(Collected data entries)
▼
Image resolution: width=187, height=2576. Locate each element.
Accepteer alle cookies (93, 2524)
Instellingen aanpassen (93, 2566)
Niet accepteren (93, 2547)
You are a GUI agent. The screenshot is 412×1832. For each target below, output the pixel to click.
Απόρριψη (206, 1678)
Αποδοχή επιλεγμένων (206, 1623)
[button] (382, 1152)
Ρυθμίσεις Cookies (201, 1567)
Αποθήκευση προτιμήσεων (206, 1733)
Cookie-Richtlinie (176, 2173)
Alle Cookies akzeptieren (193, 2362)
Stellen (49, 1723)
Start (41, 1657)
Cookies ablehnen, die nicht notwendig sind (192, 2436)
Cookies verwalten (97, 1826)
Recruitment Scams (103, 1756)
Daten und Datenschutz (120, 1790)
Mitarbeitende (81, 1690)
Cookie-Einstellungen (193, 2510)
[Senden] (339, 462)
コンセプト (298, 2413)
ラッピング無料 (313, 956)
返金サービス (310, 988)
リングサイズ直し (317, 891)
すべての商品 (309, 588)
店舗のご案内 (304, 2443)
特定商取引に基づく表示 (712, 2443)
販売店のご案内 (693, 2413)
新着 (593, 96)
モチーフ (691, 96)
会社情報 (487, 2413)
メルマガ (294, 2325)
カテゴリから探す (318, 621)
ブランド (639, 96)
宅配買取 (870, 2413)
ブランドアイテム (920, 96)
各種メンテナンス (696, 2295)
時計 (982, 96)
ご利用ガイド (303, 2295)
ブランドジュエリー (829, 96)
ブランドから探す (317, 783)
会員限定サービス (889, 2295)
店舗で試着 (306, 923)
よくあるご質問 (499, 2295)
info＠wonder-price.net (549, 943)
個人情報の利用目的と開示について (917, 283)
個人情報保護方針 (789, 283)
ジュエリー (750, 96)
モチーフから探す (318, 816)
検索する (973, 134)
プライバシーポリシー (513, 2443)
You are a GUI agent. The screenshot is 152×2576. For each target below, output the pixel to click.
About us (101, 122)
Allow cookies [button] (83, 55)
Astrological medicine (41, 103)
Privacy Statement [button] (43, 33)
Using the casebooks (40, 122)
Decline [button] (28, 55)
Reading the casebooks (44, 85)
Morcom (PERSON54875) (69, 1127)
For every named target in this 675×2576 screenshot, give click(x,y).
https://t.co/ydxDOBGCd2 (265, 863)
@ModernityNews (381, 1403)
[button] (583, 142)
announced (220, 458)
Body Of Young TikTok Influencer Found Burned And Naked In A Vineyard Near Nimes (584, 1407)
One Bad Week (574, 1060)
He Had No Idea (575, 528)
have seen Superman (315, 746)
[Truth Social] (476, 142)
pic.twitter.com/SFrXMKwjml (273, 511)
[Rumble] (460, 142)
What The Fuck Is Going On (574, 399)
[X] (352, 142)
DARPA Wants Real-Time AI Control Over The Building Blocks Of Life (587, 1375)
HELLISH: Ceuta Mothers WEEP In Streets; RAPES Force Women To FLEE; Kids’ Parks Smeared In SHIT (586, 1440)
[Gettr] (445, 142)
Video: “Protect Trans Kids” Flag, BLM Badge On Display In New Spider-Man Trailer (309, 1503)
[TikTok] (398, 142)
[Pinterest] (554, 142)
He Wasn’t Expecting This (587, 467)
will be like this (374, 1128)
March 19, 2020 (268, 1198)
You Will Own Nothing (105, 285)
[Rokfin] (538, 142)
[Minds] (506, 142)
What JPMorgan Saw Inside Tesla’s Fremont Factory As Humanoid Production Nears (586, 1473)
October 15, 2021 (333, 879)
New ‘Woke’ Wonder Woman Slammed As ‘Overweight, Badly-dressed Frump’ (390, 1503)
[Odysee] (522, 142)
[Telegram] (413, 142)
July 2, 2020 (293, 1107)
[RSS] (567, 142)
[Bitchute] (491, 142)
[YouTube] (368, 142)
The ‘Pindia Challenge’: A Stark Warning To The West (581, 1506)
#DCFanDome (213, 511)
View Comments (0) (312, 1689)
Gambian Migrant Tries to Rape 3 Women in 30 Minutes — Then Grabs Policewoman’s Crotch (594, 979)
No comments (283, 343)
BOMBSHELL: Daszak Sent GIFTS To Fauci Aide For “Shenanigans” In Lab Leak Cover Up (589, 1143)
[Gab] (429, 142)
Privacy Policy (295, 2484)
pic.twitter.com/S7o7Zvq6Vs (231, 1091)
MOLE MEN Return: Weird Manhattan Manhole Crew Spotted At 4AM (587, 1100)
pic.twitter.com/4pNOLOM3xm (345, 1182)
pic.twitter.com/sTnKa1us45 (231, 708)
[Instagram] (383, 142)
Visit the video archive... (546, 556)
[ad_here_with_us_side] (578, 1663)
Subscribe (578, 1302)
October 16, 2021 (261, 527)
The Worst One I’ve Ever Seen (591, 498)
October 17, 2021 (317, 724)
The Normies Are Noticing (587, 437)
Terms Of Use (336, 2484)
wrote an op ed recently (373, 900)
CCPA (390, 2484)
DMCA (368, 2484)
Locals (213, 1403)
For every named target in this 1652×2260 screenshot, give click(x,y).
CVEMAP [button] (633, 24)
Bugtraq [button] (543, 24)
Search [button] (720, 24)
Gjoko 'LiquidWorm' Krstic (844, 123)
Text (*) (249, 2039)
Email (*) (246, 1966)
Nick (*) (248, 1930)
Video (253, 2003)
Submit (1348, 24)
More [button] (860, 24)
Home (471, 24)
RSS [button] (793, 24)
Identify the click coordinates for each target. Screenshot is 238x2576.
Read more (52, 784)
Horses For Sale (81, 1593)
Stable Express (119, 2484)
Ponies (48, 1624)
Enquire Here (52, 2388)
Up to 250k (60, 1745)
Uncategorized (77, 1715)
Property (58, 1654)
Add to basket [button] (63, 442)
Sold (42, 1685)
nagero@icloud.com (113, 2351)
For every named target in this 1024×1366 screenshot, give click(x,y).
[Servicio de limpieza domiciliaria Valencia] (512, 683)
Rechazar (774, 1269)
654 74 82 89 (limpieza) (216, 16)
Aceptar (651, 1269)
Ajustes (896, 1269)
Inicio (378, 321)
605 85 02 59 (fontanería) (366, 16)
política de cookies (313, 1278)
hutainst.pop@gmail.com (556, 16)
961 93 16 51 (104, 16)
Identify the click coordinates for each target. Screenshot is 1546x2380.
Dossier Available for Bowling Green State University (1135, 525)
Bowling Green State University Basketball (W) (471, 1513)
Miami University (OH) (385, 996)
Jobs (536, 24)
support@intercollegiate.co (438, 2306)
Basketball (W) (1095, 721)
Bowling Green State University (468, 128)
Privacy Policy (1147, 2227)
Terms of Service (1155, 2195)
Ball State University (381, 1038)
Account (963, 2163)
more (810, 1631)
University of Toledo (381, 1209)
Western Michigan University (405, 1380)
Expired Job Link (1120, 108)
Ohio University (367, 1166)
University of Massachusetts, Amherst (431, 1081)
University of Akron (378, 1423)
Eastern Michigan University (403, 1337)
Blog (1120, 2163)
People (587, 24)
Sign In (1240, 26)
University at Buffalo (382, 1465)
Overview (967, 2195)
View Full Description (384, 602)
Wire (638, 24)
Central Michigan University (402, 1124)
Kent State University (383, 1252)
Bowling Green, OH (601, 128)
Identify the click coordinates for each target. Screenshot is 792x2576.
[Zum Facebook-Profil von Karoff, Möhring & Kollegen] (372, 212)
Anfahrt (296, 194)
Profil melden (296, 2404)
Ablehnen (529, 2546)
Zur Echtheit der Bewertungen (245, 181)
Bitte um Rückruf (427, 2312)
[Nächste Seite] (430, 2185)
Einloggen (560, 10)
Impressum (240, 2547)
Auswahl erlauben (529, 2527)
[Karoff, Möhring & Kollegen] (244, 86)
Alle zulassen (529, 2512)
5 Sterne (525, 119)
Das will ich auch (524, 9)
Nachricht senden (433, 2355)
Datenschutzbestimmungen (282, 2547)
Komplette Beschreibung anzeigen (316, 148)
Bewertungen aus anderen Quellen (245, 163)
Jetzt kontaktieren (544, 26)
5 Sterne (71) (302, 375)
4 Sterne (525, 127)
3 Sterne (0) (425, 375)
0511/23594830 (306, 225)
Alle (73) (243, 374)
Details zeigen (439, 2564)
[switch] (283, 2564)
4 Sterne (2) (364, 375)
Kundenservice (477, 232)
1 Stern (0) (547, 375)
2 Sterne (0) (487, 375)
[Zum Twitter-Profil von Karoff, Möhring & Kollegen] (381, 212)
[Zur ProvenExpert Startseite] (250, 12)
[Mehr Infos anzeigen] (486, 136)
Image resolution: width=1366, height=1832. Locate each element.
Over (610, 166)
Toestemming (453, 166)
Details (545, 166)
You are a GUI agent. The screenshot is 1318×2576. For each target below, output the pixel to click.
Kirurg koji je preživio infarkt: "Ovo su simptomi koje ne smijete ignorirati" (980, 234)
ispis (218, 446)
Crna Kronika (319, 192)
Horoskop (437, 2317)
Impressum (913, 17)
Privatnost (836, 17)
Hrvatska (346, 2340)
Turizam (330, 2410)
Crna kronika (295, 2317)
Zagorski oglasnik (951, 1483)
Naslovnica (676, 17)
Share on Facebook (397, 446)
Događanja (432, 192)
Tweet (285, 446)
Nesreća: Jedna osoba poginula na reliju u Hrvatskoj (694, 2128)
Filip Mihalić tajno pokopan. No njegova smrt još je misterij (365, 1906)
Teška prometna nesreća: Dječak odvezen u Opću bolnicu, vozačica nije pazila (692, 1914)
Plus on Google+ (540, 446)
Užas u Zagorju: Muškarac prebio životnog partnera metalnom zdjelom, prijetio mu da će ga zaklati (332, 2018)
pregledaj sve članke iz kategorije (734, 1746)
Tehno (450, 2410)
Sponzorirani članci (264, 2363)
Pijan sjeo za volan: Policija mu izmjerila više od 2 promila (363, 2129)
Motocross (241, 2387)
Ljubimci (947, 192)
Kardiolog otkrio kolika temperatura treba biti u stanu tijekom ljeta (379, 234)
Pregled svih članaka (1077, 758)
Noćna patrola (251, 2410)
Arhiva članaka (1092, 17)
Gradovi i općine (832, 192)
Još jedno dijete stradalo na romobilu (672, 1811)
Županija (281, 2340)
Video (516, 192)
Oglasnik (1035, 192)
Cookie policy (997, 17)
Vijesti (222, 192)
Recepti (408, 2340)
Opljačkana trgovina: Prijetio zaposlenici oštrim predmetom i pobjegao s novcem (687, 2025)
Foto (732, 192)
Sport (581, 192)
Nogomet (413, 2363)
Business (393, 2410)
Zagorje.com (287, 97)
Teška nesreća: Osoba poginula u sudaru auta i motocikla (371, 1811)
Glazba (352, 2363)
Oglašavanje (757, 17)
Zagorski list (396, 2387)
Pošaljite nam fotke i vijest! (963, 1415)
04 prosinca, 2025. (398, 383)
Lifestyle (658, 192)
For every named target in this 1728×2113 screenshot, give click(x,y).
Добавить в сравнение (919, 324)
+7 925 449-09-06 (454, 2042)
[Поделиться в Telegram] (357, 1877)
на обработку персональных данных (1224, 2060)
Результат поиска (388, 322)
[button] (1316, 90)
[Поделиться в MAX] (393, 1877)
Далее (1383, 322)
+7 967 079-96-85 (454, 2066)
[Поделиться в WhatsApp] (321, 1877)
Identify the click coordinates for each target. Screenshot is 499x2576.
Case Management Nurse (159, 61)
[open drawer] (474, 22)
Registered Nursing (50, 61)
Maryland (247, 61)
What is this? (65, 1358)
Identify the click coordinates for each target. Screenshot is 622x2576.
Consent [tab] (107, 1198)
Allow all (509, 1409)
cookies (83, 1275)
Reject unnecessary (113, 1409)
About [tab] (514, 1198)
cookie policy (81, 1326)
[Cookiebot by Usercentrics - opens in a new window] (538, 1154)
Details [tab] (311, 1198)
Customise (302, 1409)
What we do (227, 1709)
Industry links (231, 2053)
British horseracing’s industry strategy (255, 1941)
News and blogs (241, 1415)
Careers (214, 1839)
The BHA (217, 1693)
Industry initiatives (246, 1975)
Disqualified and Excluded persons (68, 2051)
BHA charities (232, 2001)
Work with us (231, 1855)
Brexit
▲
## Task goal
Select every line in the records above that contains the word "Sterne".

## Solution for this task
5 Sterne (525, 119)
5 Sterne (71) (302, 375)
4 Sterne (525, 127)
3 Sterne (0) (425, 375)
4 Sterne (2) (364, 375)
2 Sterne (0) (487, 375)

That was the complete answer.